• _What you are asked to do_
Reproduce exactly the lines below from the one containing "This screenshot has width=964, height=725." through the one containing "Click the Ingresso", including both, and nothing else.

-- Opening Marker --

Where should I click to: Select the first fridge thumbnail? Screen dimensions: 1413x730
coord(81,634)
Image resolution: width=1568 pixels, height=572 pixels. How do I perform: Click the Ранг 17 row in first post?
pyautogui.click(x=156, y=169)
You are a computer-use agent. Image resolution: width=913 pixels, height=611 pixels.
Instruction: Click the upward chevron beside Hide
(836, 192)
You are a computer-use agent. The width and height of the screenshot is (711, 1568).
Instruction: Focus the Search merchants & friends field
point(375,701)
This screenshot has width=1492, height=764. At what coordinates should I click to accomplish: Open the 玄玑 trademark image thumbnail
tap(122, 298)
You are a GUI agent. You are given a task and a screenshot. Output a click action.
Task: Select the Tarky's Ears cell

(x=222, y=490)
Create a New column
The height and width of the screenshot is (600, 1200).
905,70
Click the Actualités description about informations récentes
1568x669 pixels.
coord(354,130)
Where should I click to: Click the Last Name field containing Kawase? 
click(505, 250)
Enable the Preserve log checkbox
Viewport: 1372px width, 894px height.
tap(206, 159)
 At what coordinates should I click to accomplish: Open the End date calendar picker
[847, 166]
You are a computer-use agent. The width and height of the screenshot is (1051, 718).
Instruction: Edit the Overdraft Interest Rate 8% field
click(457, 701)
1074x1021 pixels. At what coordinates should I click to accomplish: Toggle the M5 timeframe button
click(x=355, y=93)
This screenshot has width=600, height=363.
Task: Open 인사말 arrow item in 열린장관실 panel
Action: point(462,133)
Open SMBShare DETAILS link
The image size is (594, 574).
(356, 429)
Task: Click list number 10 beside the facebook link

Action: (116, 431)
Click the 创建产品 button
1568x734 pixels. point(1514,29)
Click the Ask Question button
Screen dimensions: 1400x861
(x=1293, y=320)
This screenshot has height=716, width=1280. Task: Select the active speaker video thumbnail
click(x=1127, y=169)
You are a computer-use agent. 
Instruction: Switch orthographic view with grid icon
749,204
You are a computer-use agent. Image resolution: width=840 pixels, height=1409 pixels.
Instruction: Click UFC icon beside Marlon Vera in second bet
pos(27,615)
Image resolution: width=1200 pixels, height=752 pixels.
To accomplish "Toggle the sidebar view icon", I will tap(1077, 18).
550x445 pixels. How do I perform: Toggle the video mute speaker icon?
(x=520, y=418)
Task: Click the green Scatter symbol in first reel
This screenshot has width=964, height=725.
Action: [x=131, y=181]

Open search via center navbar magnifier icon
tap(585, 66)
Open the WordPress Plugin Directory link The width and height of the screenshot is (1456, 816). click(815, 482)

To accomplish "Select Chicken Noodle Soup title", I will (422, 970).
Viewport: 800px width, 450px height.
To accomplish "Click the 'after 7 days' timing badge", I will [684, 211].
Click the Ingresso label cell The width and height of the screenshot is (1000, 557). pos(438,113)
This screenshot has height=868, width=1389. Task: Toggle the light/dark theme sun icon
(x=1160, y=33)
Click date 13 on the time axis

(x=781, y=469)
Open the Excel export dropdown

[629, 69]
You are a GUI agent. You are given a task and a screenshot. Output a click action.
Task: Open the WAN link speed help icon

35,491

-- Closing Marker --

• _Response box_
This screenshot has width=964, height=725.
Action: [x=131, y=181]

Open search via center navbar magnifier icon
tap(585, 66)
Open the WordPress Plugin Directory link The width and height of the screenshot is (1456, 816). click(815, 482)

To accomplish "Select Chicken Noodle Soup title", I will (422, 970).
Viewport: 800px width, 450px height.
To accomplish "Click the 'after 7 days' timing badge", I will [684, 211].
Click the Ingresso label cell The width and height of the screenshot is (1000, 557). pos(438,113)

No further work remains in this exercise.